Personal information
- Date of birth: 19 September 1957
- Place of birth: Brzeg, Poland
- Date of death: 18 November 2021 (aged 64)
- Place of death: Opole, Poland
- Height: 1.90 m (6 ft 3 in)
- Position(s): Defender

Youth career
- Stal Brzeg

Senior career*
- Years: Team / Apps / (Gls)
- 1976–1977: Stal Brzeg
- 1977–1982: Śląsk Wrocław / 34 / (0)
- 1982–1983: Zagłębie Lubin

Managerial career
- 1983–1984: Śląsk Wrocław (youth)
- 1984–1985: Śląsk Wrocław II
- 1985: Odra Opole
- Karpaty Krosno
- BTP Brzeg

= Zenon Trzonkowski =

Polish footballer and manager (1957–2021)

Zenon Trzonkowski (19 September 1957 – 18 November 2021) was a Polish professional footballer who played as a defender and later coach and manager.

==Playing career==
Starting his career at Stal Brzeg, Trzonkowski went on to play 34 matches in the top division for Śląsk Wrocław. He also played for their reserves when they won promotion to the third division in 1982, before ending his career at rivals Zagłębie Lubin.

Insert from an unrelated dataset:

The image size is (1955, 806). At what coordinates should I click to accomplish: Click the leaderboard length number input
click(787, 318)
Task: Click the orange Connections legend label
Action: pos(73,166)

He ended his playing career aged 26 due to a career-ending knee injury.

==Coaching and managerial career==
Trzonkowski managed Śląsk's youth and reserve teams, and won promotion to the third division with the latter. In 1985, he was briefly manager of Odra Opole. He later also managed Karpaty Krosno and ended his career at home club, called BTP at the time.